On Loved Ones and their Love Languages
One of the most life changing books in my life, besides the Bible, has been “The Five Love Languages” by Gary Chapman. The book teaches about the different types of love languages:
- Words of Affirmation
- Acts of Service
- Receiving Gifts
- Quality Time
- Physical Touch
You can find your primary love language by taking this quiz. I would love to hear about your results so please let me know in the comments section! Knowing the primary love language of the people you are doing life with will exponentially improve your relationships.
My primary love language changes, and quite a bit! I’d say I’m multi-lingual haha! In all honesty, I think it’s an even combination of Quality Time, Words of Affirmation, and Physical Touch. But anyone who knows me will tell you that I love giving and receiving gifts. There’s something so special about picking out a gift for someone based on their likes. Oh I cannot wait until that Oprah budget comes through! Everyone will get their “car”! I mus confess that I love receiving gifts, it doesn’t have to be something big, it just has to be meaningful. Take a Gluten Free Cookie, for example, show up with one and it will make us instant besties! Oh and if you buy me a non-vanilla, non-chocolate cupcake… FRIENDS FOR LIFE!

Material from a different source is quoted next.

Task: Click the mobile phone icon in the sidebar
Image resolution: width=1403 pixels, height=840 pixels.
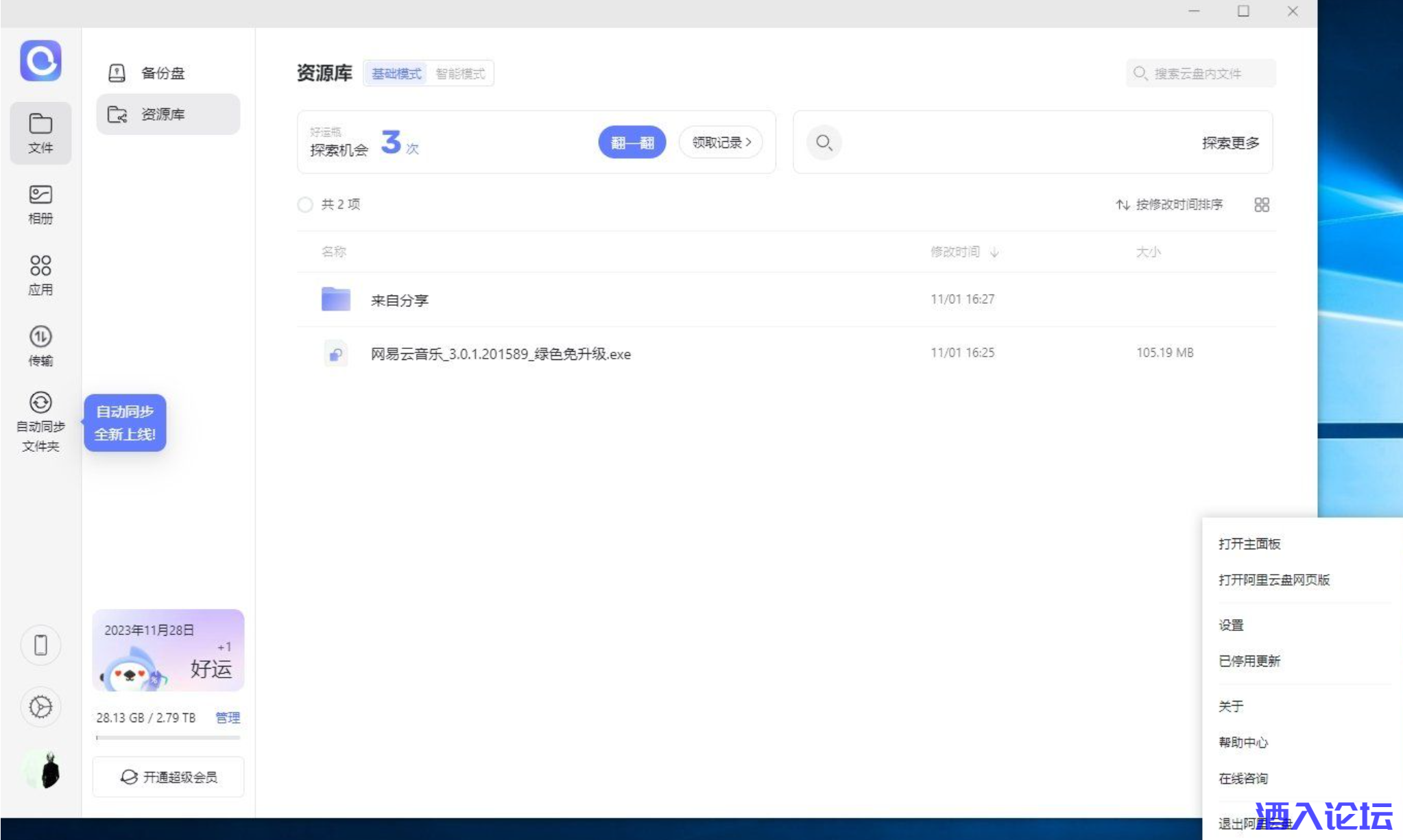Action: (x=40, y=645)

Identifying your loved one’s primary love language will help you love them better. I can tell you from experience just how frustrating it is to love someone when you don’t understand their primary love language. As I mentioned, one of my primary love languages is giving gifts and I pride myself in my gift giving abilities. Imagine my frustration, when after weeks of planning and saving, I gift my mother a fab gift only to get a meek “thanks”. This happened for every birthday, Mother’s Day and Christmas for years! Every year I tried to outdo myself, I increased my budget, I dug deeper into her likes, I sought high and low for a special gift, and the response was always the same. I could not understand it, this woman is all things nice and lovely and yet she was never truly content with my gifts. It was because Receiving Gifts IS NOT HER LOVE LANGUAGE. It was that simple! Her love languages are Quality Time and Acts of Service, and everything changed once I discovered that. This Mother’s Day I got her and I tickets for a conference and she was happier than I have ever seen her before. Quality Time! That’s what she likes. So can I just encourage you to discover what your primary love language is and to discover the primary love language of those around you. It will dramatically change your relationships and it will help you show your love more effectively.